How to do estimation of nonlinear functions with nonlinear Least Squares dtrnlsp

jlperla · ‎07-27-2009

Hi there,
Sorry if this is a basic question, but I was very confused reading the documents and mapping to nonlinear curve fitting.

I have a model: y_i = f(z_i; beta) + noise where beta is the set of parameters I want to estimate. Say that beta \in R^n and z_i in R^p
I have data for y_i and z_i. Say that y_i has m observations
I want the beta that solves the least squares problem.

Now, from what I can gather in the docs, my beta is the x_i in the docs.
So if I implemented the RCI_Request == 1 message in the solve loop, I believe I just fill in fvec of size m with:
y_i - f(z_i, beta_current) for whatever "x"(i.e. beta_current) I am passed.

Is that correct?

Where i am getting confused is in the calculation of the jacobian for my problem. I will have an analytical derivative of my f with respect to both the z_i's (there would be p of them) and the beta (there are n of them). So my instinct on the jacobian is that it is an p by n instead of an m x n? So I am not sure what the jacobian really is for my example.

To give a concrete example, lets say that I was fitting y = beta1 * z1 + beta_2 * z2 to a bunch of y_i, z1_i, z2_i data. Say there are 3 data points i = 1, 2, 3.
I assume fvec(beta1, beta2) is the following vector....:
y_1 - beta1 * z1_1 - beta2 * z2_1
y_2 - beta1 * z1_2 - beta2 * z2_2
...
y_5 - beta1 * z1_5 - beta2 * z2_5

And what would I fill in for the jacobian? Would it be:
[-z1_1 -z2_1]
[-z1_2 -z2_2]
....
[-z1_5 -z2_5]

i.e the derivative with respective to each beta, evaluated at the approporate point for the i_th row?
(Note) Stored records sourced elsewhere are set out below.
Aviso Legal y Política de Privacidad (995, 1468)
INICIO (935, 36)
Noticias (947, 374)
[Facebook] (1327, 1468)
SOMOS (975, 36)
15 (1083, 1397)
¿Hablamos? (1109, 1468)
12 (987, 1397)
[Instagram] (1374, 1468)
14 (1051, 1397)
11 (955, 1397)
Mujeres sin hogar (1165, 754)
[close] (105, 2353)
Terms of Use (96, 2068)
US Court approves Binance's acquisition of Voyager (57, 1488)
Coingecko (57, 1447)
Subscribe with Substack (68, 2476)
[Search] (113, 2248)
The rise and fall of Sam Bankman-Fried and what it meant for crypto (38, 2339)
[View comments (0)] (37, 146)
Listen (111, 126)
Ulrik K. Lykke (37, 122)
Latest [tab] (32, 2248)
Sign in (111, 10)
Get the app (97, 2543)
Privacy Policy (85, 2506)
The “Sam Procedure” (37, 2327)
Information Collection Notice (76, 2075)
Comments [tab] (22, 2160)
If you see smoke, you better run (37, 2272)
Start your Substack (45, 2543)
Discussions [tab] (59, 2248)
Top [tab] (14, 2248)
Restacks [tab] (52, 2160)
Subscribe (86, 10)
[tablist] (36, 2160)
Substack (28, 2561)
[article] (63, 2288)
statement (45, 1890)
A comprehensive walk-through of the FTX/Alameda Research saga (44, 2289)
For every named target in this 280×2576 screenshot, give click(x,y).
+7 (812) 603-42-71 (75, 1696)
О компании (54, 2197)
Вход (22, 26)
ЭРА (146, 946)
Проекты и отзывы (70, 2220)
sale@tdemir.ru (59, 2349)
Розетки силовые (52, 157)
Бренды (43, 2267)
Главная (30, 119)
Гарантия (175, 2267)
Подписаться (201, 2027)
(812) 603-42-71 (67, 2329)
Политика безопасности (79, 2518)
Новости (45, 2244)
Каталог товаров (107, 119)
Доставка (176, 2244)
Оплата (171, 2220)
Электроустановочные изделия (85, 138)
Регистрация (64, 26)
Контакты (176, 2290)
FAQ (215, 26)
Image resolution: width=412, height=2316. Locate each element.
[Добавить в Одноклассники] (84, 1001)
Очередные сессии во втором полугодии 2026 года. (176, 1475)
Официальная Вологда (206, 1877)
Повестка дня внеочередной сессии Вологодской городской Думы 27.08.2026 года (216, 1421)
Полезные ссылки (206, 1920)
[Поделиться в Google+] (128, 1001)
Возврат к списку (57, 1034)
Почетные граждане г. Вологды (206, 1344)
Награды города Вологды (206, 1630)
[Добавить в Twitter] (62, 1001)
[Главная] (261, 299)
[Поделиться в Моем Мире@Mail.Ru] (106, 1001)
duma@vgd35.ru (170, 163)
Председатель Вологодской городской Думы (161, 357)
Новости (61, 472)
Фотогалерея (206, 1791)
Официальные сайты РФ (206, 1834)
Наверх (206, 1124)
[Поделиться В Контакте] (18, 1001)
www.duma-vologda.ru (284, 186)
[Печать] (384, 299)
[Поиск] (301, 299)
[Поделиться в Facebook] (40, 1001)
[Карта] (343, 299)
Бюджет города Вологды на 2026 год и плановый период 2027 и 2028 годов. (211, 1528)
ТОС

Thanks for your help, and sorry that this is a basic question.

jlperla · ‎07-27-2009

Sorry, one more addition: I am also interested in the best way to do a weighted nonlinear least squares? If I am minimizing the sum of squares weighted by a positive definite matrix W. ie.
min R(x)^T W R(x)

Is the best bet to do a cholesky of W then multiple the calculateed fvec and jacobian by this? in the solve loop?

Thanks,
Jesse

ArturGuzik · ‎07-27-2009

Quoting - jlperla

Now, from what I can gather in the docs, my beta is the x_i in the docs.
So if I implemented the RCI_Request == 1 message in the solve loop, I believe I just fill in fvec of size m with:
y_i - f(z_i, beta_current) for whatever "x"(i.e. beta_current) I am passed.

Is that correct?

Where i am getting confused is in the calculation of the jacobian for my problem. I will have an analytical derivative of my f with respect to both the z_i's (there would be p of them) and the beta (there are n of them). So my instinct on the jacobian is that it is an p by n instead of an m x n? So I am not sure what the jacobian really is for my example.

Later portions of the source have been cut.